What does this mean? Take two examples of successful, relatively recent (in historical terms) Jewish ideologies. Zionism was not predicated on the notion fhat the Jewish population of Eastern Europe would be nearly exterminated in the Holocaust. To be sure, many Zionist thinkers predicted that Diaspora Jewry was untenable, but as a general matter this claim has proven to be unfounded (the American Jewish community is in no danger of extinction). The success of Zionism has to do with the success of the ideology: Jews constructing a modern Jewish state in the Land of Israel. Whatever its flaws, that country does exist, thanks to Zionism. The ideology has succeeded. Even if Jewish communities around the world thrived, and Israel were comparatively small and insignificant in terms of Jewish life, its success would still be significant.

Similarly, Hasidism as a culture is not merely a means to an end of survival. Hasidim have large families and live lives of chosen isolation because they believe strongly that their observance of strict Jewish law is the only way to God's approval. If, through some demographic or historical quirk, this caused them suffering or disappearance, they would still feel this way. Their ideology - by their lights - would still be a success.

So I come to the conclusion that my worries aren't wrong, necessarily (maybe modern, liberal Jews are bound to decrease in numbers), just misplaced. If we believe that contact with non-Jews and a wide variety of ideas is beneficial to us, if we think that a spectrum of Jewish practice and culture is valuable, and if we own up to these ideologies with confidence, we can be free of the relentless demographic drumbeat which our own worries and the worries of our institutional demographers pummel us with. We can be confident, modern, liberal Jews, in other words, and succeed by doing what we believe in, whether or not our communities and adherents grow by leaps and bounds. We can be as successful as the Hasidim even if we can never be fruitful and multiply, or be as picturesquely isolated, as they are.

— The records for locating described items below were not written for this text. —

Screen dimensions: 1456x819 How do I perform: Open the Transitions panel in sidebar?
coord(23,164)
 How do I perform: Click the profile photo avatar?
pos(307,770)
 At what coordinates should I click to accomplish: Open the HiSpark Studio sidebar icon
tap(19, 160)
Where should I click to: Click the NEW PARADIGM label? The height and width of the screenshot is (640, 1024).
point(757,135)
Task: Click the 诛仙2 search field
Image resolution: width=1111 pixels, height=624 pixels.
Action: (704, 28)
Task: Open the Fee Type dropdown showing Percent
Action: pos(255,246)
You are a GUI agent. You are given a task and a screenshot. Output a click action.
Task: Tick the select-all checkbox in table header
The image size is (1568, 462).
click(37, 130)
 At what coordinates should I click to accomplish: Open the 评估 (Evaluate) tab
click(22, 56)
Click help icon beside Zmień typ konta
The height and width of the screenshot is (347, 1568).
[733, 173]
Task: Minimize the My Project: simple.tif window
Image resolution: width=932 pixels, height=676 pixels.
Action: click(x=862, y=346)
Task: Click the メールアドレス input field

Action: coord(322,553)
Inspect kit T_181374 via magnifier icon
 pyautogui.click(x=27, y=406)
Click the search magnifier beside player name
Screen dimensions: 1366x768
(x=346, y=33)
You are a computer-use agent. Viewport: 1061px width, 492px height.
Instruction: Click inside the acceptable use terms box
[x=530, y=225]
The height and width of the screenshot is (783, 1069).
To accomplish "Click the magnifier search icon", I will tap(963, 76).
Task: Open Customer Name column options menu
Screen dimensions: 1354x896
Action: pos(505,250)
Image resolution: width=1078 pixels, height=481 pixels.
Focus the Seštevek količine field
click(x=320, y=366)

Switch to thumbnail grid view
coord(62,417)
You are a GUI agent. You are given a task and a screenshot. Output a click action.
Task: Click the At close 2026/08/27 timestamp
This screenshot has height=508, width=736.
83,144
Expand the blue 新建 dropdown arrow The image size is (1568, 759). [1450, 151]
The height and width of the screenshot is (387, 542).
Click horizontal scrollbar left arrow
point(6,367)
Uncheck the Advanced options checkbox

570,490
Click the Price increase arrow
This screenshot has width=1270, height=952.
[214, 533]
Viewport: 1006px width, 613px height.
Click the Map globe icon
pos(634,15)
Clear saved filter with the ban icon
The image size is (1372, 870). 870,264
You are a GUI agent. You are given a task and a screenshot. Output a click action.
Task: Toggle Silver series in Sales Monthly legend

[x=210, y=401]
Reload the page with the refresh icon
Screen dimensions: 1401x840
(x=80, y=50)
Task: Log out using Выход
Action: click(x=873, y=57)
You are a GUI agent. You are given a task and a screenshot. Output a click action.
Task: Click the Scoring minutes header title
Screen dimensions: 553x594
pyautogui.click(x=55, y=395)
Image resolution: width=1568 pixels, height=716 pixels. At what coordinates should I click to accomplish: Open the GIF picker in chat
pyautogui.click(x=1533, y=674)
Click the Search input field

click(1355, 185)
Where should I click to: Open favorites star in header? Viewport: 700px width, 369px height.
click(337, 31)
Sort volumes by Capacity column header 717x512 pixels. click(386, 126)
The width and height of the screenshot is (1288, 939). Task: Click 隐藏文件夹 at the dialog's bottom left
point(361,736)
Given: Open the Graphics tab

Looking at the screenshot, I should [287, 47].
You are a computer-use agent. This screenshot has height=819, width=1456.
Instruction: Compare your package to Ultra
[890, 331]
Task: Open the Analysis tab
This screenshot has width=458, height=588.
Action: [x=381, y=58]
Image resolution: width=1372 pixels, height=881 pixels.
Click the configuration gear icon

  1. I'm just reading Morton Weinfeld's "Like Everyone Else... But Different" about Canadian Jewish demography. He deals with exactly these issues and concludes that having both self-isolating groups and modern, assimilated groups of Jews is an excellent strategy for group preservation. Think about it: when Jews in Boro Park need to lobby government, they start with the Jewish politicians. They need the more secular Jews to serve as "scouts" to the wider world. But the internally-focused groups also provide an assurance that Jews will never completely disappear as a distinct group.

  2. Anonymous9:26 AM

    your first prob. is that you don't have an ideology only desire!

  3. Anonymous9:03 PM

    unee ameilim vihem ameilim, dus heist gein in gehenim mit mesiras nefesh! miabed atzmo ludas mit mesiras nefesh! mamish vee dee arabisher suicide bombers!